◆ PROBLEM STATEMENT
Where an image appears in the data, omit it and reproduce the rest exactly.

◆ DATA EXCERPTS
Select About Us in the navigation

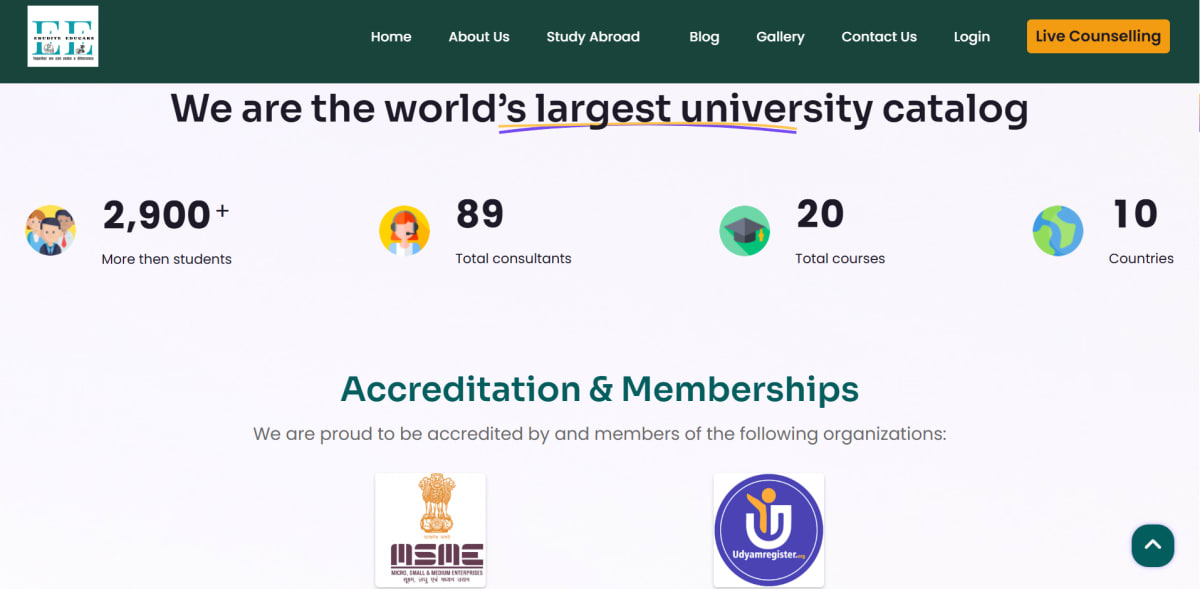coord(479,36)
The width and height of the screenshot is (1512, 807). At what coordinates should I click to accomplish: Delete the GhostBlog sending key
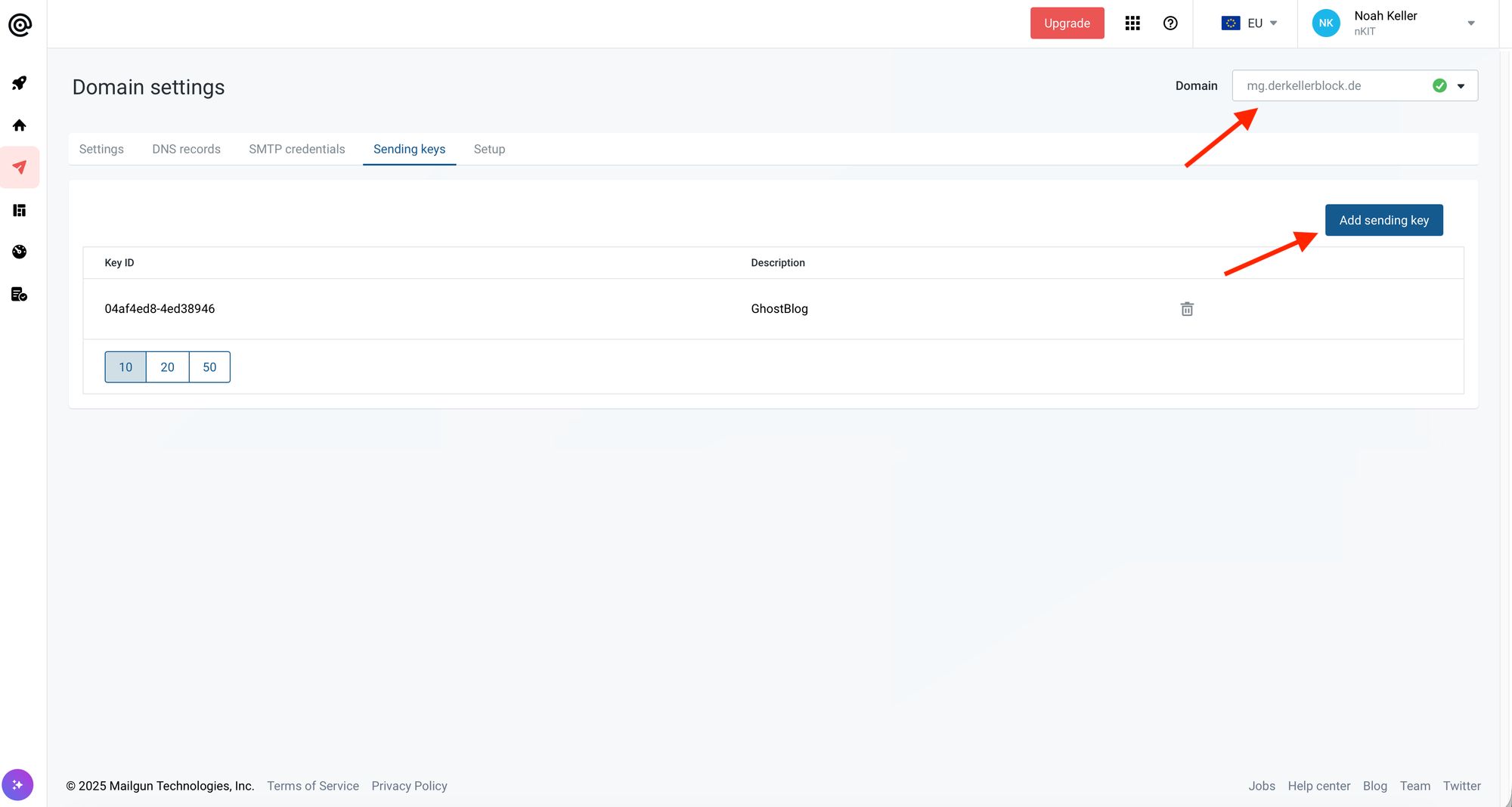[x=1187, y=309]
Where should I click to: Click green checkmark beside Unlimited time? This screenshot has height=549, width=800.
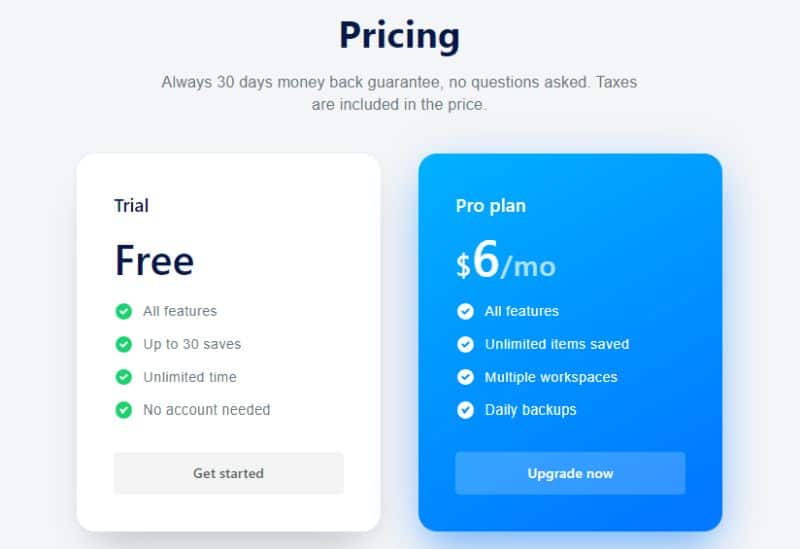point(123,377)
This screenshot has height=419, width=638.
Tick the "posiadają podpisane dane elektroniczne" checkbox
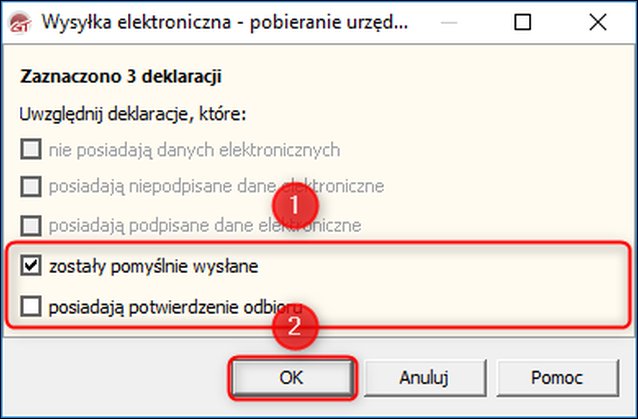click(x=31, y=225)
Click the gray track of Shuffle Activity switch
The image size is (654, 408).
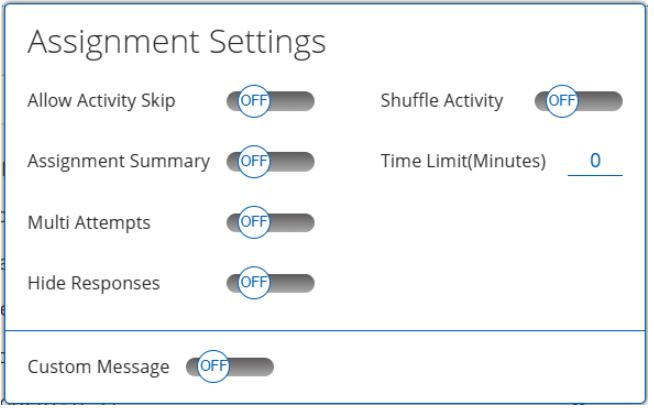(600, 101)
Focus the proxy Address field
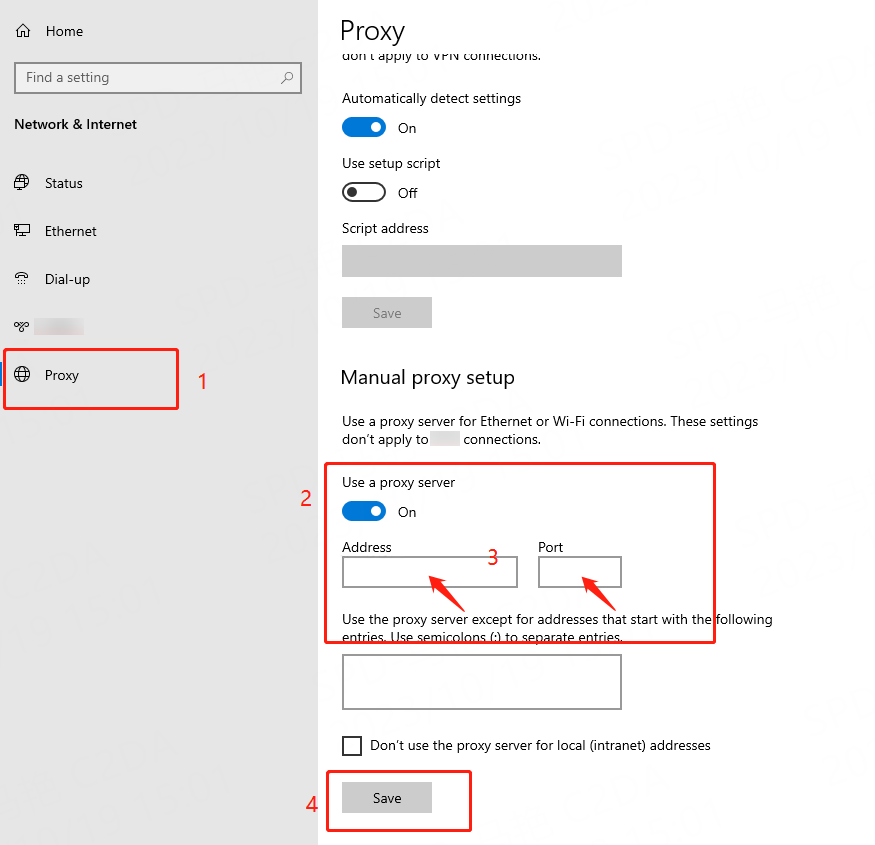Screen dimensions: 875x845 tap(429, 572)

◆ TASK SOLUTION
Select About Us in the navigation

coord(479,36)
The width and height of the screenshot is (1512, 807). At what coordinates should I click to accomplish: Delete the GhostBlog sending key
[x=1187, y=309]
Where should I click to: Click green checkmark beside Unlimited time? This screenshot has height=549, width=800.
point(123,377)
This screenshot has height=419, width=638.
Tick the "posiadają podpisane dane elektroniczne" checkbox
click(x=31, y=225)
Click the gray track of Shuffle Activity switch
The image size is (654, 408).
(600, 101)
Focus the proxy Address field
Screen dimensions: 875x845 tap(429, 572)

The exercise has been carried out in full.